La baisse de la productivité dans des secteurs clés de l’Artisanat tels que la construction, la mécanique et les activités de production manufacturières1, trouve son origine dans une multitude de facteurs exogènes et constitue une source de préoccupation majeure. La diminution de l’activité dans divers secteurs en particulier celui de la construction, la volatilité des coûts des matières premières, et l’effet d’une concurrence exacerbée conduisant à une compression des prix et, par conséquent, des marges bénéficiaires en constituent les explications les plus manifestes.

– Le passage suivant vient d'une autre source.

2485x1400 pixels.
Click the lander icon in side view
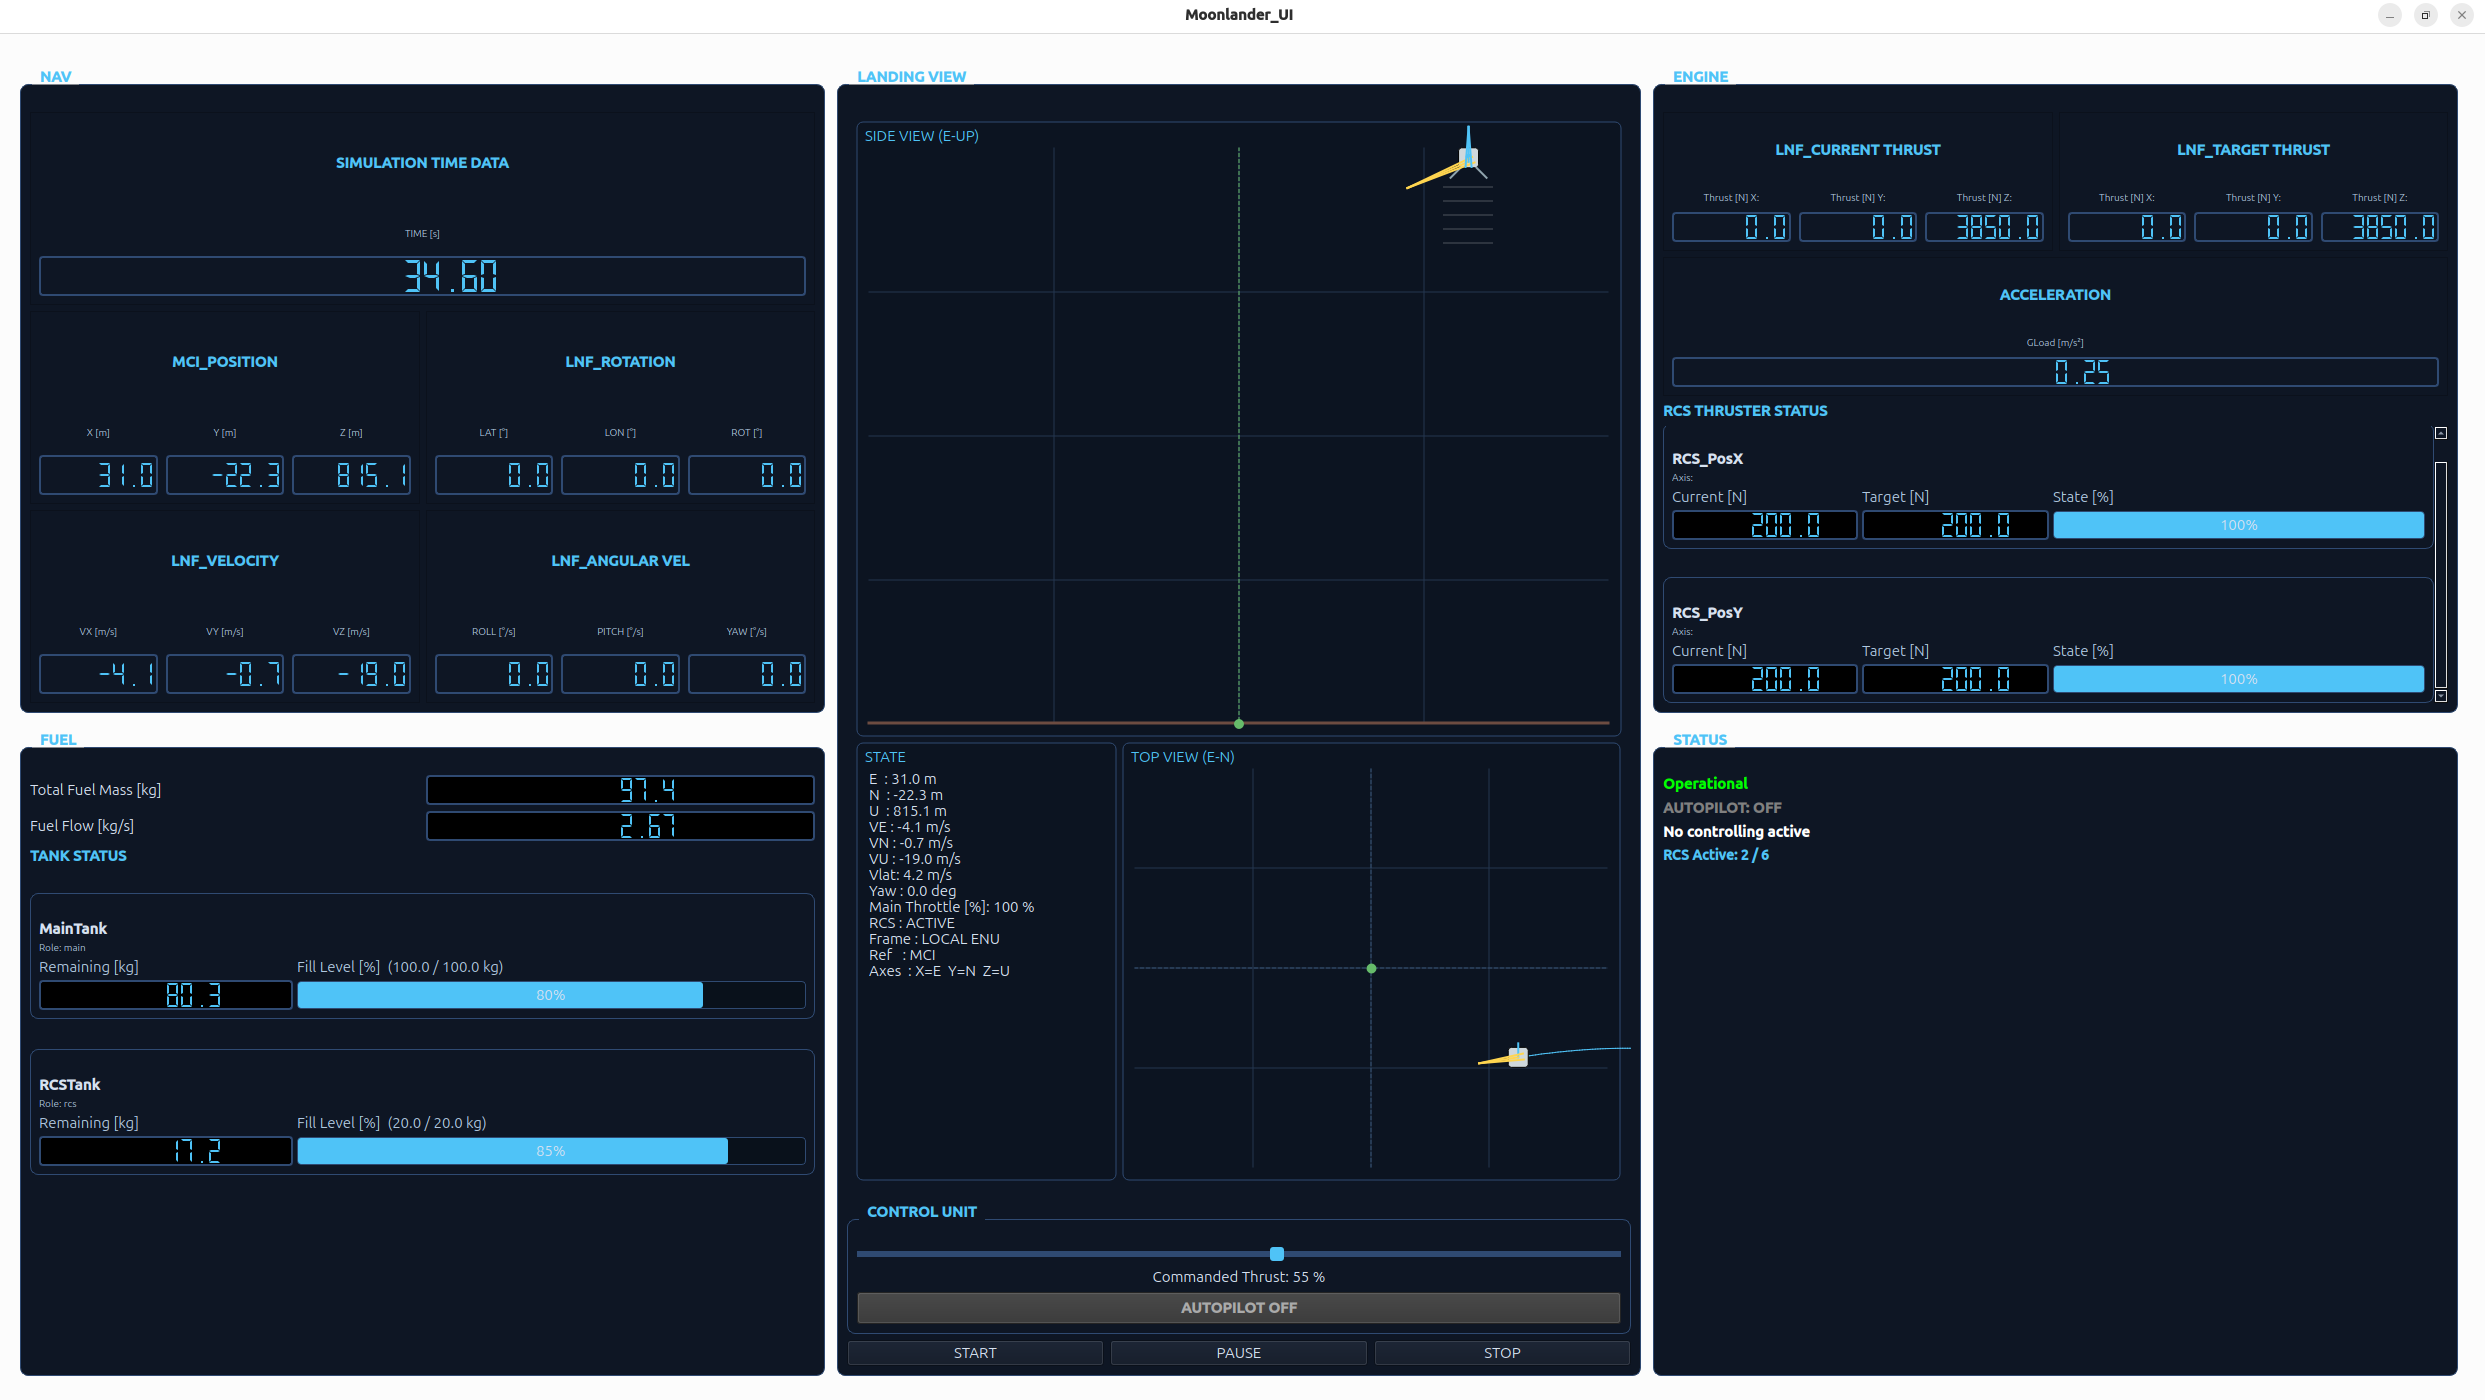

Comme l’indique la dernière note de conjoncture publiée par la Chambre des Métiers2, l’hypothèse d’un retour dans des eaux plus calmes est un élément crucial pour l’avenir de l’Artisanat, mais également pour l’économie du pays en son ensemble. En effet, la viabilité et la compétitivité des entreprises artisanales sont des facteurs déterminants pour la productivité globale du tissu économique. Une détérioration des entreprises artisanales peut donc avoir des conséquences néfastes sur l’ensemble de l’économie luxembourgeoise à terme.
La stagnation relative de la productivité en Europe ainsi que l’érosion concomitante de la compétitivité des principales économies de l’Union Européenne sont des phénomènes qui résonnent avec la situation préoccupante que rencontre le Luxembourg. Le Vieux Continent ne fait pas face à un manque de ressources financières ou de compétences pour relancer la croissance, mais plutôt à un déficit d’investissements productifs et à un manque de dynamisme, exacerbés par un surplus de règles et de complexité règlementaire. A cela s’ajoutent également des processus décisionnels trop lents intervenant dans un marché fragmenté où les intérêts nationaux peuvent parfois prévaloir sur l’intérêt collectif.